There is a longer discussion to be had here sometime in the future, when I'm not writing a Center grant renewal, but the key question is what we consider "high-level" evidence. For most de-implementation supporters and indeed most infection control and stewardship guideline authors, high-level evidence is synonymous with individual or cluster-randomized trials. They simply cannot accept non-randomized, quasi-experimental designs as evidence. It is gotten to the point that the recent CDI Guidelines completely excluded quasi-expermintal designs from their level of evidence figure, despite the fact that one of the original Grade Criteria papers lists QE studies in its table and allows them to be ranked higher than RCTs, if certain criteria are met.

OK.  So why am I rambling on about level of evidence and misapplying a tweet from 2 weeks ago? There was a new systematic review just published in AJIC by Leandro Bertollo and colleagues that asked the question: "Are antimicrobial stewardship programs effective strategies for preventing antibiotic resistance?" To answer this question they reviewed all studies published between from January 2012 to January 2017 and followed the standard PRISMA statement recommendations for reporting their findings.

Results: They identified and extracted data from 26 studies, of which 22 were single-center and four were multicenter studies. Study designs are listed in Table 2, below, with the special note that none of the before/after studies included a contemporaneous, unexposed control group. A major concern that the authors identified was that in 7 of the 26 studies (30%), there was evidence that infection control interventions were implemented at the same time as the stewardship intervention and that the majority (57%) of the stewardship studies that reported positive results were confounded by simultaneous implementation of new infection control practices. High fives for hand hygiene.


Their conclusion: "There is no solid evidence that ASPs are effective in reducing antibiotic resistance in hospital settings.

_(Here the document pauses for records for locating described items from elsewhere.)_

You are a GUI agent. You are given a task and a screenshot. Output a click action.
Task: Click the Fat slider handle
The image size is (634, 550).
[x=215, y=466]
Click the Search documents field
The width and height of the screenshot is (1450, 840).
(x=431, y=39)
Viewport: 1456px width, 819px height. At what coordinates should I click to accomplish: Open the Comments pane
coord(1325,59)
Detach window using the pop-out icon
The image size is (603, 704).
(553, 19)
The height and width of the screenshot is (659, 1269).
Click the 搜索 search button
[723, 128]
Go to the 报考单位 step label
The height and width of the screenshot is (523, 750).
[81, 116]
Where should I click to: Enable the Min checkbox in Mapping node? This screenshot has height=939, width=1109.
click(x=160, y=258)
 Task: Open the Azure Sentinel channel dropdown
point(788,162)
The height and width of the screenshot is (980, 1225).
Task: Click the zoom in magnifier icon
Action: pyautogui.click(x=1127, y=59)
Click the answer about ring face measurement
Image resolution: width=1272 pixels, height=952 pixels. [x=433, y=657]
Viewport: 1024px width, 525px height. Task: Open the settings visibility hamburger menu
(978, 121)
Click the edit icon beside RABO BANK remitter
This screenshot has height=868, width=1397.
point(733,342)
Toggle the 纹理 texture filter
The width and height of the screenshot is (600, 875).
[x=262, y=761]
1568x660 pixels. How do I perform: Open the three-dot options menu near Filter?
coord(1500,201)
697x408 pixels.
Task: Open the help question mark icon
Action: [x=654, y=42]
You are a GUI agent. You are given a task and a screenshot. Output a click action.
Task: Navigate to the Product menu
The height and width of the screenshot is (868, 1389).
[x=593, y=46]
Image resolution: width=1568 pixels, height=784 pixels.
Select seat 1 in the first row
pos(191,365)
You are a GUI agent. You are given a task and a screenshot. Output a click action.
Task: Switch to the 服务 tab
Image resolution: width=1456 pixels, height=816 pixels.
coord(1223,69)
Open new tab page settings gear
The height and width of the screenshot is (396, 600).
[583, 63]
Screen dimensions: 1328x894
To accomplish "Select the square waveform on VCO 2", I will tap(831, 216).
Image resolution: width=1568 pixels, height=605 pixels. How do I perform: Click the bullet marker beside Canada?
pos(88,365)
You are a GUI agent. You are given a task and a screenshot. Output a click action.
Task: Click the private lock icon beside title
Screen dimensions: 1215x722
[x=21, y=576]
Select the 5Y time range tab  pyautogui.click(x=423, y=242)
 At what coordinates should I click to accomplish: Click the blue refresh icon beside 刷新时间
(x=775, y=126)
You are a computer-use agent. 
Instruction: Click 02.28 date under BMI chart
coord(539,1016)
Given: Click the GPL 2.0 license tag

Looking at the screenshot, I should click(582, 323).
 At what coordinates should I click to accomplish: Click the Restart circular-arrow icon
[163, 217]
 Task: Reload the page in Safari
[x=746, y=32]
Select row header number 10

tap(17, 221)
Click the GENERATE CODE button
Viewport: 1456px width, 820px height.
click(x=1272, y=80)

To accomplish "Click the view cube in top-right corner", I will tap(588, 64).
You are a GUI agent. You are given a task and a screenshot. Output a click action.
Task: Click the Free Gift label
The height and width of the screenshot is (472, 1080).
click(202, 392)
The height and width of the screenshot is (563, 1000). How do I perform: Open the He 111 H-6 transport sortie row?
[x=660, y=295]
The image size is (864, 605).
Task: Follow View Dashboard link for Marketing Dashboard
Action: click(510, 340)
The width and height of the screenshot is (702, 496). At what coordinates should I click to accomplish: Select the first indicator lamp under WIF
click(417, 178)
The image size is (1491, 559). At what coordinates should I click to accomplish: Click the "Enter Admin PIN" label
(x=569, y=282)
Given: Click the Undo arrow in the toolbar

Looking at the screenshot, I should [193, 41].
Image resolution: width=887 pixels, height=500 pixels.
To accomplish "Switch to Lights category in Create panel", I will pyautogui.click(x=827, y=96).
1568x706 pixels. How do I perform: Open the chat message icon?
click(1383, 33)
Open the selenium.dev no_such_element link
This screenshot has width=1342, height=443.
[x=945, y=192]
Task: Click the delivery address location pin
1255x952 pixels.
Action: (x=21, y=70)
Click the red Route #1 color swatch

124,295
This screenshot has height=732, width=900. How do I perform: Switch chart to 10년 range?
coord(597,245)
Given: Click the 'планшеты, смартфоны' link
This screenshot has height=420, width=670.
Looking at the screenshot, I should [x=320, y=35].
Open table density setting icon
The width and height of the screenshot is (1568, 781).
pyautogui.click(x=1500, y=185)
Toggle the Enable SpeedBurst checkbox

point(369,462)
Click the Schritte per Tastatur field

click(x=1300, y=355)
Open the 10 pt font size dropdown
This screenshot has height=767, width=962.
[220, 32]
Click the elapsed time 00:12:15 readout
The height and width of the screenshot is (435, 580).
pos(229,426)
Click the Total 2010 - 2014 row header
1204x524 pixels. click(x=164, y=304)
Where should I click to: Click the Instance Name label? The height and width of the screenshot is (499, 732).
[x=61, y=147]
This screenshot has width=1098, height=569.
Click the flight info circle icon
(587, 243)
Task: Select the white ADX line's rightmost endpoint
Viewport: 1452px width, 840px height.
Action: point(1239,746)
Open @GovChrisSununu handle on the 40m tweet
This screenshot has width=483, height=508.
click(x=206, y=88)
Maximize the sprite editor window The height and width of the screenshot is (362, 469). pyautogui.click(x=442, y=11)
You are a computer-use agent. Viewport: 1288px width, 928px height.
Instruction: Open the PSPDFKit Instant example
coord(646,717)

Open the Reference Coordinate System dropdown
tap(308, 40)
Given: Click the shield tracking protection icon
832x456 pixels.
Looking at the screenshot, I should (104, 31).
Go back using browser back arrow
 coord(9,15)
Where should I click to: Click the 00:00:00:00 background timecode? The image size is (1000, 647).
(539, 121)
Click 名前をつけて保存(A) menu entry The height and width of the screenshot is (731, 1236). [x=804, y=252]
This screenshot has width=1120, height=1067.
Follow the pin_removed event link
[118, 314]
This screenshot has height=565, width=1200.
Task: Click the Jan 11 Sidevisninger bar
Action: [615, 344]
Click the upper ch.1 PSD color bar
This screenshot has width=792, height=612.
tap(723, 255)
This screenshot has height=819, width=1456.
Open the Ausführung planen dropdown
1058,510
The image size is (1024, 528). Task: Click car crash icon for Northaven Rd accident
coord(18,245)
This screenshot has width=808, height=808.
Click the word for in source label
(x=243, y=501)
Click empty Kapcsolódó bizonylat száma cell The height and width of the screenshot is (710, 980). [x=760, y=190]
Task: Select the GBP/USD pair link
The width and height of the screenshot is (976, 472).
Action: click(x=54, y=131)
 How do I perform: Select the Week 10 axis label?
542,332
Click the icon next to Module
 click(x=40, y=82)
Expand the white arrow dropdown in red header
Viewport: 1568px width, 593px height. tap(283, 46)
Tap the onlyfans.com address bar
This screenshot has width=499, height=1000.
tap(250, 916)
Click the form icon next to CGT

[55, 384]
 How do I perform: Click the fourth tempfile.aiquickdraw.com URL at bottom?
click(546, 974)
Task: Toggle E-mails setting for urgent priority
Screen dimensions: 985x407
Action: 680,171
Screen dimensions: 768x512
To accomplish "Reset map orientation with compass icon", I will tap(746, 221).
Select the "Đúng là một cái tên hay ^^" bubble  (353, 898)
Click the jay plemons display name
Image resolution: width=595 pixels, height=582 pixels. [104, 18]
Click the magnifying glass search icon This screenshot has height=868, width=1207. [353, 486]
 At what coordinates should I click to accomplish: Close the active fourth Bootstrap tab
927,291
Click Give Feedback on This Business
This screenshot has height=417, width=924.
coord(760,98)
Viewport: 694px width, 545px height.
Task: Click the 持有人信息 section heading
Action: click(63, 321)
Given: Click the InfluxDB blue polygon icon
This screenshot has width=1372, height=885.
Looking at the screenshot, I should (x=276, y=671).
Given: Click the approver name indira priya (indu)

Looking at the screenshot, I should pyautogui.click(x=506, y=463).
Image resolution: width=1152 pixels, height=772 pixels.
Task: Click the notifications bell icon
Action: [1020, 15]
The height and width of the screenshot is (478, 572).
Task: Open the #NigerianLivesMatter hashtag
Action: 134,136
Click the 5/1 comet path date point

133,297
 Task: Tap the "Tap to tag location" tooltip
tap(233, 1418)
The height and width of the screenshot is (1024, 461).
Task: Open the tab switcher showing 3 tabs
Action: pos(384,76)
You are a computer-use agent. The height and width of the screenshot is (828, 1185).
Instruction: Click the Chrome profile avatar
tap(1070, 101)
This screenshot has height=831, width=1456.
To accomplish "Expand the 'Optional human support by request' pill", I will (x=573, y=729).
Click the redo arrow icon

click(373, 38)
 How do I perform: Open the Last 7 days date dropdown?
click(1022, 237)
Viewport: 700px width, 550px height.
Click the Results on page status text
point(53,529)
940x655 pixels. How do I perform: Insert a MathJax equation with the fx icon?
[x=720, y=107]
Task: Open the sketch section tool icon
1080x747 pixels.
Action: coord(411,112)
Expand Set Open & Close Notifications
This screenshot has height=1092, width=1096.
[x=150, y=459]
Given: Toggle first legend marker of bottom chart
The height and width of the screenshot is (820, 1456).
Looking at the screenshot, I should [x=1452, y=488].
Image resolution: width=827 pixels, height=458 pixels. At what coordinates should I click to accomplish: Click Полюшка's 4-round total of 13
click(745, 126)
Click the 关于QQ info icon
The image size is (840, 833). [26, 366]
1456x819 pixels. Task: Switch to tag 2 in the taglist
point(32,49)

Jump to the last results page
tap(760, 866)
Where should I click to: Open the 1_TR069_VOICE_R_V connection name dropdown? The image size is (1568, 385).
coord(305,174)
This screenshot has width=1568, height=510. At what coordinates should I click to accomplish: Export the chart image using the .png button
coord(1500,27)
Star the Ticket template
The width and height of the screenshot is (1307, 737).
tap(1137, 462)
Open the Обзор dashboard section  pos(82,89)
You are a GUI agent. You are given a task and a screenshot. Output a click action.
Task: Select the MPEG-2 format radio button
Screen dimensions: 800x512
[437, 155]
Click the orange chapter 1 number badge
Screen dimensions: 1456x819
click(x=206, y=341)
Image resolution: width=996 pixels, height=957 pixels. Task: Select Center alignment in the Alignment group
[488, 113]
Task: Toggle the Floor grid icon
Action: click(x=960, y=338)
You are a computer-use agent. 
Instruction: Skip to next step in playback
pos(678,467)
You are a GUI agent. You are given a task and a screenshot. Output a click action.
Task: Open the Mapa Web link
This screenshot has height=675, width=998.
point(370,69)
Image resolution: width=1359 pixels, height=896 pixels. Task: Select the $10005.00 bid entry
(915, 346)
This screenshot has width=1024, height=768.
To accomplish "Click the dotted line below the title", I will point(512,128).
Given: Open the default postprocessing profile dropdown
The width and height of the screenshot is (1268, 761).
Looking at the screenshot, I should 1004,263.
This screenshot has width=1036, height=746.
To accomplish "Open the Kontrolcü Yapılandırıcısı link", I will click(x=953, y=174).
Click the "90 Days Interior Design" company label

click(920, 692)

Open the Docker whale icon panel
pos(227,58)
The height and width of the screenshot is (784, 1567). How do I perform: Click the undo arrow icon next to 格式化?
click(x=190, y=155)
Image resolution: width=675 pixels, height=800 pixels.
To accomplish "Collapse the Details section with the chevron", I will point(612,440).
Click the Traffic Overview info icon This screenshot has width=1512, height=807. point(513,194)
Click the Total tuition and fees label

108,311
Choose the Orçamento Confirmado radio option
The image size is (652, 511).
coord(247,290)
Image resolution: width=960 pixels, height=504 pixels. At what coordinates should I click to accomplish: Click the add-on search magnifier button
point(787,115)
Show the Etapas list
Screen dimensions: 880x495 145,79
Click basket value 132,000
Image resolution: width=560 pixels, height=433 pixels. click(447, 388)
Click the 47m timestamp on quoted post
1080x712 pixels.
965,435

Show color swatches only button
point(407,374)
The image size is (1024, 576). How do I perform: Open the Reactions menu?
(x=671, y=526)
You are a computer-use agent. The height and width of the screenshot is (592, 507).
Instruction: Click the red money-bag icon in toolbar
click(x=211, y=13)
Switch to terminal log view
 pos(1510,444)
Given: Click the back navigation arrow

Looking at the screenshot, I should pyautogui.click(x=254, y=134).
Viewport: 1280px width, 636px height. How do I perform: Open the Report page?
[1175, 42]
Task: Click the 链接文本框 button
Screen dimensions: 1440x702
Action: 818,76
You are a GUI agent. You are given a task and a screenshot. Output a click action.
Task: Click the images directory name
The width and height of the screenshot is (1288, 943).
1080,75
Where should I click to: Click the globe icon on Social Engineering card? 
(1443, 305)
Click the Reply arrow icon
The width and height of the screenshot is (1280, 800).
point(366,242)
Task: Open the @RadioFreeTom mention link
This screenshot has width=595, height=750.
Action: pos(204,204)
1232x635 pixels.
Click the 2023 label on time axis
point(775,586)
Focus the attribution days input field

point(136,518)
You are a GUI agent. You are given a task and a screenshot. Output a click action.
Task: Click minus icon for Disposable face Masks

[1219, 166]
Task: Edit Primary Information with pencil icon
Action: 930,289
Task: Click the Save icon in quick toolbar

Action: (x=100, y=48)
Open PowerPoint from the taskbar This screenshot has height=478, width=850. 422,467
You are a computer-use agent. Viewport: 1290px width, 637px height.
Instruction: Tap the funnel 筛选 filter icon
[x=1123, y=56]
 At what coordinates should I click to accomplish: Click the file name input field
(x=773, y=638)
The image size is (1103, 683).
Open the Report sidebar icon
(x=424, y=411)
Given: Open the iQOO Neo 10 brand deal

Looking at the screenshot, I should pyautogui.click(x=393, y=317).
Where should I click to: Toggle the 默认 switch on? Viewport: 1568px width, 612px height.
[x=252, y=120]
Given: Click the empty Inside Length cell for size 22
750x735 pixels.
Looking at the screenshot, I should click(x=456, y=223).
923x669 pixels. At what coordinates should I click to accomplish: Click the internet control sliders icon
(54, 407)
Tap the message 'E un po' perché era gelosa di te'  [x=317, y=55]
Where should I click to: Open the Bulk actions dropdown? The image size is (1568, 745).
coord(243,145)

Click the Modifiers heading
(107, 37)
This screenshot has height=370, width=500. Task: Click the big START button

There are still few studies analyzing this matter, most of them with inappropriate study designs. We uphold the need for more studies with appropriate study designs and standardized ASP interventions targeting common microorganism-antibiotic pairs."

The need for more studies. Sounds like the siren call for de-implementation to me. Sure, we can wait around a decade or four for some magical $20 million cluster-randomized study that swabs all patients on admission/discharge, completes a full microbiome analysis and tracks patients for a year post discharge for resistant infections. Or, we can expand our ideas around what "high-level" evidence means and fund well-designed and controlled quasi-experimental studies and also consider strong epidemiological evidence, such as exposure to antibiotics leads to colonization with resistant pathogens. We can be logical. Yeah, not gonna happen. But at least you were warned.